Reputation: 882
I am trying to read a section of bigquery table using query in azure databricks spark.
table_id = str(project_id) + "." + str(schema) + "." + str(table_name)
I am able to read complete table data using the following query.
_data = spark.read.format("bigquery").option("credentials", ans). \
option("parentProject", project_id). \
option("project", project_id). \
option("table", table_id). \
option("dataset", schema).load()
But when i try to do the same using sql query in the following way,
_query = """select * from `{}` limit 2""".format(table_id)
_data = spark.read.format("bigquery").option("credentials", ans). \
option("parentProject", project_id). \
option("project", project_id). \
option("dataset", schema). \
load(_query)
total = _data.count()
IllegalArgumentException: Invalid Table ID 'select col1 from `proj-164408.schema.mytable` limit 2'. Must match '^(((\S+)[:.])?(\w+).)?([\S&&[^.:]]+)$$'
I tried with differnt types of table ids like proj-164408:schema.mytable , proj-164408:schema:mytable
Attaching the stacktrace information.
---------------------------------------------------------------------------
IllegalArgumentException Traceback (most recent call last)
<command-755248569207678> in <module>
88 option("parentProject", project_id). \
89 option("project", project_id).option("dataset", schema). \
---> 90 load(_query)
91
92 total = _data.count()
/databricks/spark/python/pyspark/sql/readwriter.py in load(self, path, format, schema, **options)

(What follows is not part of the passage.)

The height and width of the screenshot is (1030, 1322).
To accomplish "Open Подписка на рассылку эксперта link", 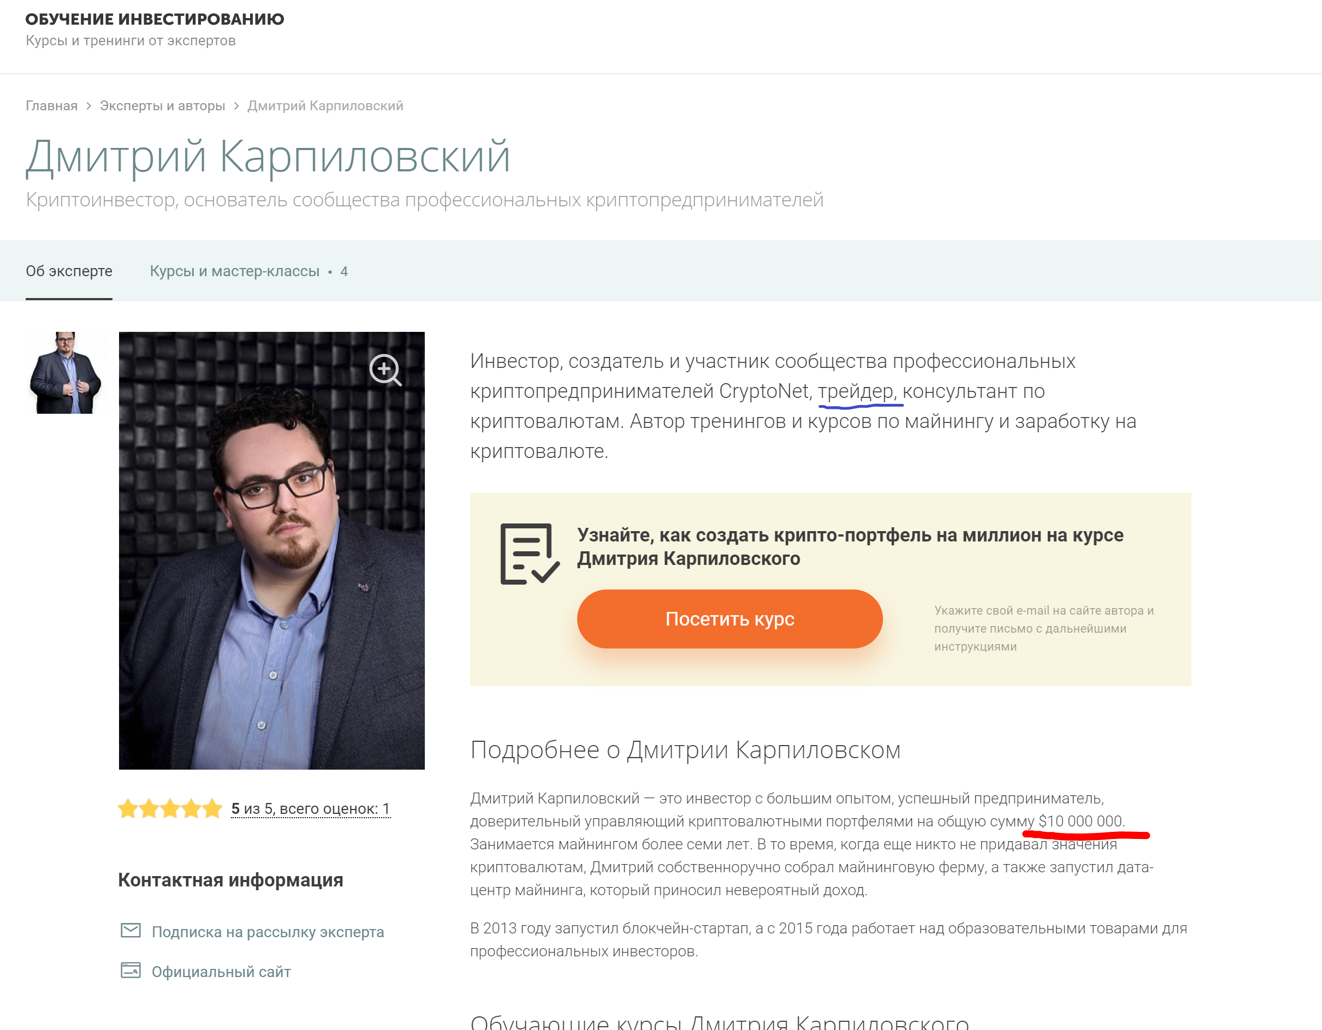I will 268,932.
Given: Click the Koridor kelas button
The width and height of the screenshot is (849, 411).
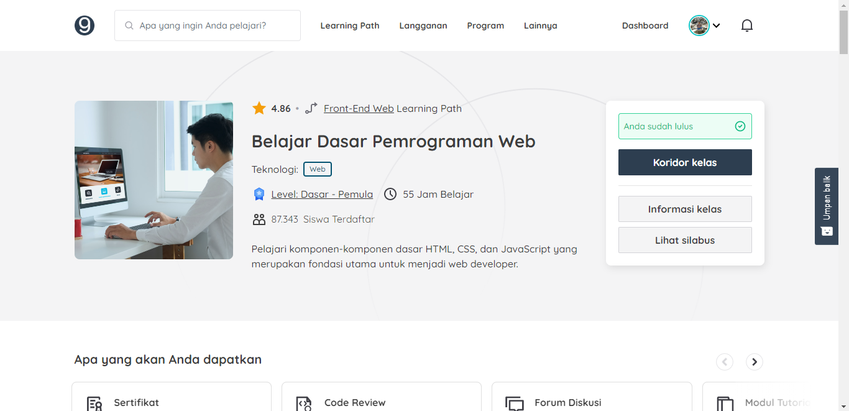Looking at the screenshot, I should click(x=684, y=162).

176 self.options(**options)
177 if isinstance(path, basestring):
--> 178 return self._df(self._jreader.load(path))
179 elif path is not None:
180 if type(path) != list:
/databricks/spark/python/lib/py4j-0.10.9-src.zip/py4j/java_gateway.py in __call__(self, *args)
1303 answer = self.gateway_client.send_command(command)
1304 return_value = get_return_value(
-> 1305 answer, self.gateway_client, self.target_id, self.name)
1306
1307 for temp_arg in temp_args:
/databricks/spark/python/pyspark/sql/utils.py in deco(*a, **kw)
131 # Hide where the exception came from that shows a non-Pythonic
132 # JVM exception message.
--> 133 raise_from(converted)
134 else:
135 raise
/databricks/spark/python/pyspark/sql/utils.py in raise_from(e)
Databricks Run time version that i used: 7.3 LTS (includes Apache Spark 3.0.1, Scala 2.12)
There is already a question which talks about similar issue but could not apply that to my case. Refer BigQuery: Invalid table ID
Update 1:
Found one link for source code which throws the mentioned error. com.google.cloud.bigquery.connector.common.BigQueryUtil Line number: 106
It seems we can only give fully qualified table name,
private static final String PROJECT_PATTERN = "\\S+";
private static final String DATASET_PATTERN = "\\w+";
// Allow all non-whitespace beside ':' and '.'.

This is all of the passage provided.